Task item:
All lines from the one including "Task: Select the Конвертировать" to the bottom of the entries below should be repeated exactly, both ends kept.
─── Provided data ───
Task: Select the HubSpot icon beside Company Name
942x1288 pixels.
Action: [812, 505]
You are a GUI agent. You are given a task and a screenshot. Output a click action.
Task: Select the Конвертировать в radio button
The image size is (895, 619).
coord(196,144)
───
Written answer:
Task: Select the Конвертировать в radio button
The image size is (895, 619).
coord(196,144)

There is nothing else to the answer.